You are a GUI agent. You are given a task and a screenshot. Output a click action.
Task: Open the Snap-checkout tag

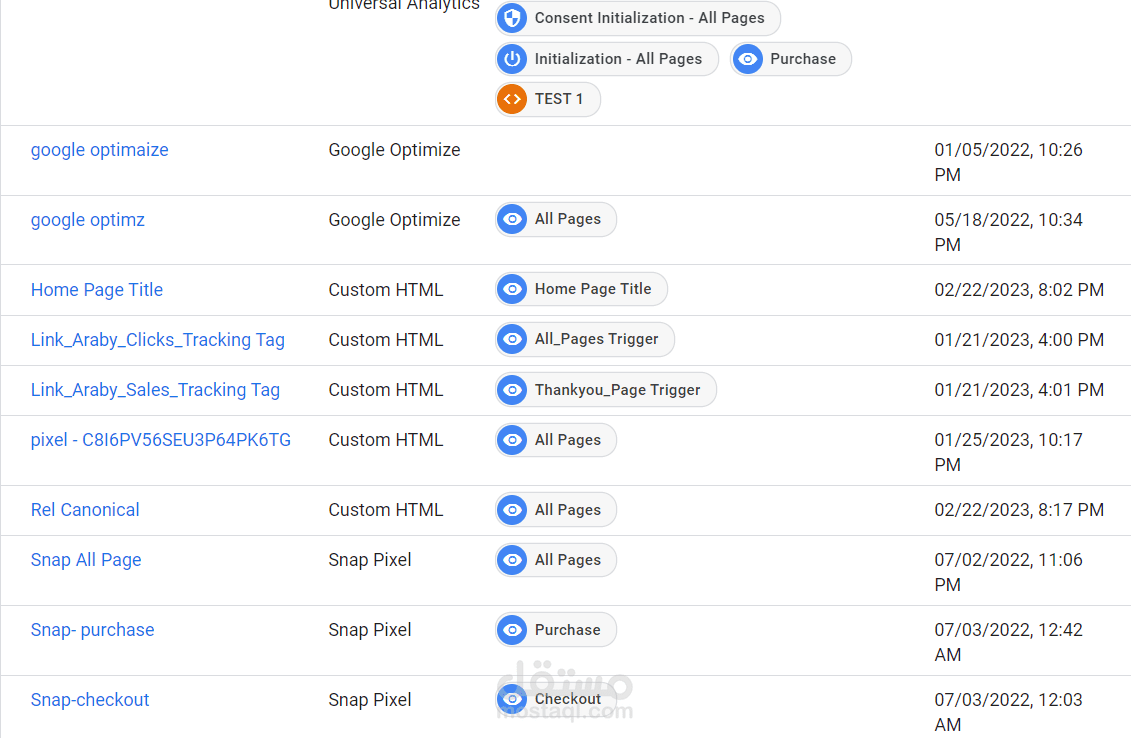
--
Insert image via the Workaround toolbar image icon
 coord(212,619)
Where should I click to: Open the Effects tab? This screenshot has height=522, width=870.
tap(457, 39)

• What you are asked to do: Starting with the line with "You are a GUI" above and going on through the line with "Task: Open the Snap-checkout tag", transcribe every line exactly, both ends included, and add nothing.

• Solution for this task:
You are a GUI agent. You are given a task and a screenshot. Output a click action.
Task: Open the Snap-checkout tag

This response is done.